The state of the cube is not:

X|O|X|X|X X|A|X|C|X X|X|X|X|X X|X|X|X|X X|X|X|X|X But rather: X|X|X|X|X X|X|X|X|X X|X|X|X|X X|X|X|O|X X|X|X|B|XWhere cubie "C" just "looks" like it's in the right place.

You need an operator that rotates A->B->C->A. (Left as an exercise; hints

available on request.)This will very likely leave an inconvenient number of edges flipped. For

the answer to _this_ problem, see my last post. ;)

I think you must be wrong here (but would love to be proved wrong--I'm no

mathematician so group theory is very much beyond me).

Proof #1:

We hold the cube with the red face on top, and the yellow face in

front (colors obviously don't matter, but I find it easier to discuss using

them). We will assign a parity to the edge cubies, being defined by holding

the cube such that the red face of the cubie is on top and the yellow in

front. If the cubie is on the left as we look at it in this position it is

parity 0, on the right it is parity 1.

There are only two operations available which affect the cubie we

are interested in: rotating the front face 90deg; and rotating the slice the

cubie is in 90deg. It is easy to see that neither of these moves alters the

parity (assume the cubie's frame of reference, and think of rotating the

rest of the cube around it--it is clear that it will not end up on the other

side).

Therefore the move C->A in the above is impossible.

Proof #2:

Take apart the order 4 cube (my falls apart depressingly easilly)

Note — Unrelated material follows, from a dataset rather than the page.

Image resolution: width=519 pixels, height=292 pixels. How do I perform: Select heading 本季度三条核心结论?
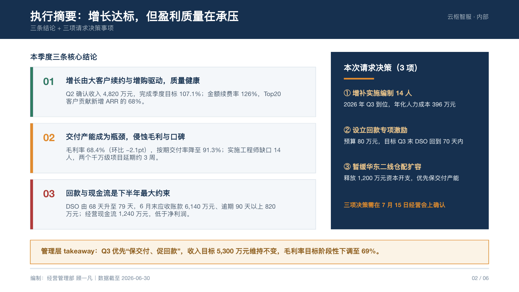[64, 57]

and try to reassemble it with the two edges exchanged. It will not fit, as

they are mirror images of each other.

Note that you get an apparant parity reversal by flipping the

cubies, but this does not actually move anything. In other words, no amount

of flipping and moving will allow you to end up moving A->B->C->A. That's

why I solve edges first.

Ronnie